[SET TASKS]:
1. According to the lesson plan on the first women's rights convention, what supplies does each group receive for the picture notes activity?
2. Carry on the lesson plan about the women's rights movement, starting after its final heading.

Introduce Remember the Ladies: The First Women's Rights Convention by Norma Johnston. If your students are not familiar with cooperative learning groups or picture notes, you will have to teach those strategies before proceeding to the next activity.

Activity two is Picture Notes. Students will work in six small groups, preferably in groups of three to five, for the picture notes activity. Each group of students will read a chapter in Part 1, The Road to Seneca Falls. After reading the short chapters, students, within their groups, will discuss the main ideas, key concepts, and important points of their chapter. Students will draw their own representations of meaning. Each group will decide who will draw which main ideas and will cooperatively create one visual of the chapter's ideas and important points, which will be shared with the rest of the class in an oral presentation using the picture notes as a visual aid to their presentation. Provide each group with colored markers and poster size paper. Point out to students that the quality of their artwork is not as important as the thinking process in which they engage while discussing the content and deciding how to organize it. Students must remember to indicate in their illustrations the main points and their interrelationships to each other as well as any supporting details. In addition to pictures, students can use words, phrases and captions if it helps to crystallize their analysis.

The groups will share their picture notes through oral presentations to the class for the purpose of building background knowledge leading to the Seneca Falls Convention. In order to help assure quality presentations distribute an oral presentation rubric to all students before they give their presentations. This activity may be used as an assessment for student understanding. Decorate your room with the posters.

Lesson 2 - "Event 1 - The First Women's Rights Convention"

This lesson continues to provide students with content about the actual convention. Have students read Part II and Part III of Remember the Ladies in a way of your choosing. Discuss the information in these sections as you deem appropriate. When that has been accomplished, give students a RAFT writing assignment to assess their understanding of the events and the impact of the events on the women's movement.

Activity Three is RAFT. The RAFT assignment may be used as an assessment of content knowledge for the first section of this unit, "Event 1 - The First Women's Rights Convention." After reading Remember the Ladies: The First Women's Right Convention, assign students a choice of RAFT assignments. (See appendices) Provide a writing rubric for the students consisting of your expectations of what and how much should be in the RAFT.

Lesson 3 - "Event 2 - The Fourteenth and Fifteenth Amendments"

(Element and text location data)
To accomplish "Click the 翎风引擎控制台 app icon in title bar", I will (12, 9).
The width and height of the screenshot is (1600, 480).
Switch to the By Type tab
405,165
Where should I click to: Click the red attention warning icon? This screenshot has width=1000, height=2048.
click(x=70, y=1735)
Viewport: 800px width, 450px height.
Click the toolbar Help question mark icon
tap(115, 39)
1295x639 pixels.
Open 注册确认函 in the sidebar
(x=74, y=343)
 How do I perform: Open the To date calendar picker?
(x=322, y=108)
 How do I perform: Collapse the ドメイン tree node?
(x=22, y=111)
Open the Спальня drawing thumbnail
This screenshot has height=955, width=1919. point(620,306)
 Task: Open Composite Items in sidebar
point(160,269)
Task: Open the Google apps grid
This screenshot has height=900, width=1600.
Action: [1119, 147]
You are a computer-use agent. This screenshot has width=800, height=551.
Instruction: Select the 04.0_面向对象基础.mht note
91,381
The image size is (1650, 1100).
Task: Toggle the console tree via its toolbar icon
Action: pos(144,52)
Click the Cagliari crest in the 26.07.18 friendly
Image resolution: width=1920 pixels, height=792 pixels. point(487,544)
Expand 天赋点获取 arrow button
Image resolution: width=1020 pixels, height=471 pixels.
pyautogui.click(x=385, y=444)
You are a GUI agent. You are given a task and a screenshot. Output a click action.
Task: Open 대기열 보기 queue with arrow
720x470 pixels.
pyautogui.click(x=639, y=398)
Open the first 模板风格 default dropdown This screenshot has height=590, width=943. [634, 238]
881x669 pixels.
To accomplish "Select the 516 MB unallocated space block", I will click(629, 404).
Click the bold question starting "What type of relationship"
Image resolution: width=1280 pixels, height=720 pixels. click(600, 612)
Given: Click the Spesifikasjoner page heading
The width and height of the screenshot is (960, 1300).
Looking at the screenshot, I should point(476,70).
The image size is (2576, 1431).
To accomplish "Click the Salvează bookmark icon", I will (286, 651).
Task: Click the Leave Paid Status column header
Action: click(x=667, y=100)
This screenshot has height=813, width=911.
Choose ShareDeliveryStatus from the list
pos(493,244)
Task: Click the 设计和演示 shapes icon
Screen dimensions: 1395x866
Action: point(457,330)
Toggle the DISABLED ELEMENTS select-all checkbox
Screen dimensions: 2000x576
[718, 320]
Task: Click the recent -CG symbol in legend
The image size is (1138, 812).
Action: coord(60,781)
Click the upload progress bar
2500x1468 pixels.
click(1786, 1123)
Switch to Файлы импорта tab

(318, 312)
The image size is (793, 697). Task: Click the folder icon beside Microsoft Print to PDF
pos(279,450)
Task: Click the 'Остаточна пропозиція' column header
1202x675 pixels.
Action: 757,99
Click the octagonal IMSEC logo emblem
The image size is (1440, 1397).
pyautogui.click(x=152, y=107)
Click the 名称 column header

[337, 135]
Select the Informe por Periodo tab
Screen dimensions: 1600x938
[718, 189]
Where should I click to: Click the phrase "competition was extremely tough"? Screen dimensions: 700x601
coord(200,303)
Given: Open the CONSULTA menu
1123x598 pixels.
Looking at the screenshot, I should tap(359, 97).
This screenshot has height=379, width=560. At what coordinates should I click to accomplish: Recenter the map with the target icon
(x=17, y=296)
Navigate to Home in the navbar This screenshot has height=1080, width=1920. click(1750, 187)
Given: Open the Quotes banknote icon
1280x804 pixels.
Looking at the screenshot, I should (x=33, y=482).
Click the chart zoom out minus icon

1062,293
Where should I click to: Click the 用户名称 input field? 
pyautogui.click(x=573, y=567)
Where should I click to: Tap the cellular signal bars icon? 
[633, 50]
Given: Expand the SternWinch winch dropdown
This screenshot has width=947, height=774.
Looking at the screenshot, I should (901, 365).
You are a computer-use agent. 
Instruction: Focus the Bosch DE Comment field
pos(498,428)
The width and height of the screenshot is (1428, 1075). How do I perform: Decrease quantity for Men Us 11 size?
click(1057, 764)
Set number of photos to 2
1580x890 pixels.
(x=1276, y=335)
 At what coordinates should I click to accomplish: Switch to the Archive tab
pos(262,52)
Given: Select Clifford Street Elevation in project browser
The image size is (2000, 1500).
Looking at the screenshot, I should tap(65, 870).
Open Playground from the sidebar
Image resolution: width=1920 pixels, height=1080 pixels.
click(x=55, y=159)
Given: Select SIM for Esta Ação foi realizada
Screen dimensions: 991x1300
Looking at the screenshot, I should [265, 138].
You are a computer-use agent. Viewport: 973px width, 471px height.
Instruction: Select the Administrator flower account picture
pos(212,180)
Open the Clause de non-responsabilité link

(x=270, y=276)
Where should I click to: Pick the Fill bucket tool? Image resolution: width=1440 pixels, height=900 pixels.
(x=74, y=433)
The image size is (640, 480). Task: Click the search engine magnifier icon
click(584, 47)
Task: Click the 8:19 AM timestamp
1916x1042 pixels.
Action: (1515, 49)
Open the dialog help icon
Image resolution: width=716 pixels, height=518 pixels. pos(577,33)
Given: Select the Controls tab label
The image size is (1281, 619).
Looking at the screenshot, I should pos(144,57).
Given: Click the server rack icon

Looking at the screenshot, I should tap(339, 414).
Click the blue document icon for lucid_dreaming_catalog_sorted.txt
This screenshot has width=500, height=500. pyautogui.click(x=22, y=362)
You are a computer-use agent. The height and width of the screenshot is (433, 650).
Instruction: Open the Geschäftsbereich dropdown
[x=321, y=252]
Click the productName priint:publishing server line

[WRITTEN RESPONSES]:
1. Colored markers and poster size paper.

2.
This lesson centers on the turmoil and difficulties that Stanton and Anthony faced after the Civil War with respect to woman suffrage. Use the information provided earlier in this unit to build background for the students. If you require more information Ellen Carol DuBois' Feminism and Suffrage: The Emergence of an Independent Women's Movement in America, 1848 - 1869 will be helpful. In addition, you can pull information and vocabulary from the excerpts provided in the appendices to help build background before students engage in the Intra-act strategy. You can use your teacher knowledge to develop vocabulary, but I have provided the concept of a movement as examples for using the Frayer model. (See appendices) Frayer models are great for discussion as student grapple with in-depth thinking, which contributes greatly to their vocabulary development.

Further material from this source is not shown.